NO as antiviral agent to fight SARS-CoV-2: 


  • NO has also been shown to have antiviral activity against a wide range of viruses including SARS-CoV viruses. Therefore, it is reasonable to believe NO will have the same effect on SARS-CoV-2. 
  •  NO reacts with oxygen, superoxide, and transition metals, leading to the formation of reactive nitrogen intermediates (e.g., peroxynitrite) that support additional nitrosative reactions, inhibiting viral replication.  

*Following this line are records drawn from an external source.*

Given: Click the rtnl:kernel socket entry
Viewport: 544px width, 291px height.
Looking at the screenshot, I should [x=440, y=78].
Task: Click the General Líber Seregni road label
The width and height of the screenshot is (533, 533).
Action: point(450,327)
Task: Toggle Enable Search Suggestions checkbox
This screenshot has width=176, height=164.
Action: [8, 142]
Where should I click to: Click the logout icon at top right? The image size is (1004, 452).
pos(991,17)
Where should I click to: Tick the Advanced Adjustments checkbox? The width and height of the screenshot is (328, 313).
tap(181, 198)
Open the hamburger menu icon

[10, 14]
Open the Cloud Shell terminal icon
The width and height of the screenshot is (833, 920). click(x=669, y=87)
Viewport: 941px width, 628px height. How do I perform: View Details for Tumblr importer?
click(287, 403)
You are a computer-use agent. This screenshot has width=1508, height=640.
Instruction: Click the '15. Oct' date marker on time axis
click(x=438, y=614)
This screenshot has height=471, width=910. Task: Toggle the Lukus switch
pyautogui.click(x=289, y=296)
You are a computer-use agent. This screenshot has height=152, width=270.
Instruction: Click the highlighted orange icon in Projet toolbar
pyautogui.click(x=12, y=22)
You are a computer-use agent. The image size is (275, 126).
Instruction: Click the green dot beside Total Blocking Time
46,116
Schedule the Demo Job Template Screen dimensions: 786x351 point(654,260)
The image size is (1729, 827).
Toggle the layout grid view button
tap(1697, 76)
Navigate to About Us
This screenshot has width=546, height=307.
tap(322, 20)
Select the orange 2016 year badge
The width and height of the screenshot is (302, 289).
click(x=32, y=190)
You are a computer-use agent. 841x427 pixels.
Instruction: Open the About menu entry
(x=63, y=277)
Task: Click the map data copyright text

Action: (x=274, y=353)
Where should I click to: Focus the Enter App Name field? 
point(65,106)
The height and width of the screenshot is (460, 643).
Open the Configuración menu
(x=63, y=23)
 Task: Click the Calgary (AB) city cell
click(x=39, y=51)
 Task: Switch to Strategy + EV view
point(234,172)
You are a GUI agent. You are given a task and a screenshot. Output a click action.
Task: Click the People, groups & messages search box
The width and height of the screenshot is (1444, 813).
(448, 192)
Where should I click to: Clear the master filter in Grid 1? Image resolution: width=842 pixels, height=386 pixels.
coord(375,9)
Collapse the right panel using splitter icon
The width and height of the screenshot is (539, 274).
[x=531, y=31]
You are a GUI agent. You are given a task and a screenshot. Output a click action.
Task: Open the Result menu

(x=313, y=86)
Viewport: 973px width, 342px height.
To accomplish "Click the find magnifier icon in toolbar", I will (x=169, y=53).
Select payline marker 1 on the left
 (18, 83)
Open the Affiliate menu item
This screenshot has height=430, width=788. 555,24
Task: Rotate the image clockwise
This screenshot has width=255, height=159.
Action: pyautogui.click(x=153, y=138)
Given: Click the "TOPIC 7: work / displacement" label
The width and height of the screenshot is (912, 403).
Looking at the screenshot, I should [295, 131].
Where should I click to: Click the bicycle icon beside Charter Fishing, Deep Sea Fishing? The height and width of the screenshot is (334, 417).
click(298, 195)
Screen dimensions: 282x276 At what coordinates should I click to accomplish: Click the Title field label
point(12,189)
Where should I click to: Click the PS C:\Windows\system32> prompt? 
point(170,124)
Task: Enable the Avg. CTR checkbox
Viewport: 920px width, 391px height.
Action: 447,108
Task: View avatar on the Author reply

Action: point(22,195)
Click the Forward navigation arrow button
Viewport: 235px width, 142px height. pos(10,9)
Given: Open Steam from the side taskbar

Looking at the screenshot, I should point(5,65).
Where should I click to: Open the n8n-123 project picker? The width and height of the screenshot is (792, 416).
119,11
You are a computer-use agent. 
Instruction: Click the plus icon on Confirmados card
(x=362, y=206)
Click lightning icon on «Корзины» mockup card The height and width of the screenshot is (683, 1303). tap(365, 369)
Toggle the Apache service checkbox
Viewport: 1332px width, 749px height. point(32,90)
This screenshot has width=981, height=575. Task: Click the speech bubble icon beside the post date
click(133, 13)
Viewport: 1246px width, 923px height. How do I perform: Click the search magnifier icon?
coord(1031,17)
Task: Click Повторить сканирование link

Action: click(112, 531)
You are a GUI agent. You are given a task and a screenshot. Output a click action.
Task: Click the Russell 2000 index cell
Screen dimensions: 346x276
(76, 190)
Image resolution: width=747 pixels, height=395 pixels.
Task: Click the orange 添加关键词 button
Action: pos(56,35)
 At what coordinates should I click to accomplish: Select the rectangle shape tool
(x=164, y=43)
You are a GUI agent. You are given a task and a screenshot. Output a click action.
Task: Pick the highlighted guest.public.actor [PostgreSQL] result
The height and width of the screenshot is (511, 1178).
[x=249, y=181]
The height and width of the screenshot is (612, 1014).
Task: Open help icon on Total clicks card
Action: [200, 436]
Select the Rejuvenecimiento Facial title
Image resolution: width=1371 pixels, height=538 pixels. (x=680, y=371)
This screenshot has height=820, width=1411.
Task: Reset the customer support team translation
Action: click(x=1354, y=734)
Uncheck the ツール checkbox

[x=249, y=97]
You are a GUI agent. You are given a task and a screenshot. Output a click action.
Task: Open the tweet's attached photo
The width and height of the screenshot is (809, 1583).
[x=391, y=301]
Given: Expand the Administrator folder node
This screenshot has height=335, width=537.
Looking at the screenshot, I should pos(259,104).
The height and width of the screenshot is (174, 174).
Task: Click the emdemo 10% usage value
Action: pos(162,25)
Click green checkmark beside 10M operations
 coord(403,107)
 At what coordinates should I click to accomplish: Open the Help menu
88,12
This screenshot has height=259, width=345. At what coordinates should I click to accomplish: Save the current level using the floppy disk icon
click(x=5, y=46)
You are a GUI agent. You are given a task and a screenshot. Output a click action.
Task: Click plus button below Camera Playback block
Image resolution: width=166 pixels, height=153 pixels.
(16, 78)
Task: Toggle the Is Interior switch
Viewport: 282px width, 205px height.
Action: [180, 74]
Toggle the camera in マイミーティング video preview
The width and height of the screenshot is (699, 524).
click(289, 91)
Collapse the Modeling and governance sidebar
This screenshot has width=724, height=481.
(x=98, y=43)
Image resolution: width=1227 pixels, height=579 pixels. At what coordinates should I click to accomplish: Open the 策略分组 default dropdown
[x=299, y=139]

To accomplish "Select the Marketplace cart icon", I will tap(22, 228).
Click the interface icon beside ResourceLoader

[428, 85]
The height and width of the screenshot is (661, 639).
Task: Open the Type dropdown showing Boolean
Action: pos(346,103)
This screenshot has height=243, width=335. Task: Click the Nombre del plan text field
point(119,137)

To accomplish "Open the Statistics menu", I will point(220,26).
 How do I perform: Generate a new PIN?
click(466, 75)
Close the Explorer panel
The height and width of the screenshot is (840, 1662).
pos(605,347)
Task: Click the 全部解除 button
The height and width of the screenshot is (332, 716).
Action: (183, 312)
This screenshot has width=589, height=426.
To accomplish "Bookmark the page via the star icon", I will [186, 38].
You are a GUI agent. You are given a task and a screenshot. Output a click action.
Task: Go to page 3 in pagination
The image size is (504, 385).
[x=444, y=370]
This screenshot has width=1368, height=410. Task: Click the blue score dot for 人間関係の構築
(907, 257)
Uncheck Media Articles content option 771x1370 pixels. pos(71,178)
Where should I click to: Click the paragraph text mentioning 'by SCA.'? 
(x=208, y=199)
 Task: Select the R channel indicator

Available antiviral evidence:

In 2004, during the SARS-coronavirus (SARS-CoV) outbreak, a pilot study showed that low dose (max 30 ppm) iNO for 3 days was able to shorten the time of ventilatory support (Chen, L. et al., Clin. Infect. Dis. 39(10), 2004). At the same time, NO donor compound S-nitroso-N-acetylpenicillamine (SNAP) was shown to increase survival rate in an in-vitro model of SARS-CoV infected epithelial cells.  Based on the genetic similarities between the SARS-CoV and SARS-CoV-2, similar effects of NO are expected. 


SipNose Proposed IntraNasal NO antiviral therapy:

SipNose INNOVaTe product will allow 3-4 times per day use to treat the virus directly at the upper respiratory regions in the nasal cavity at the very early infection stages and up to several hours post exposure to reduce viral replication.  The treatment is a self-administrated nasal spray procedure, that takes seconds and does not require any professional skills. Therapy potentially will include the combination of:

  1. gNO: SipNose will use its capability to administer gaseous NO (gNO) in an effective and innovative direct delivery to the nasal cavity utilizing its unique delivery to deep mucosal areas.  This will provide a rapid “lethal” dose of NO to any virus present in the nasal cavity prior to entry into the cells.
  2. Administration of NO-donor drug for localized NO release in the nasal mucosal cells, attacking the virus inside their host cells.

This therapy approach can be utilized to reduce disease symptoms and progression in individuals who are exposed to the virus and also to reduce the risk of retransmission and contamination as the world population begins easing the restrictions of social isolation. Devices are portable, pocket sized and are easy to use any time and anywhere.  


SipNose has successfully completed an in-vitro proof of concept trial to evaluate the antiviral activity of NO-based therapy using its unique delivery approach.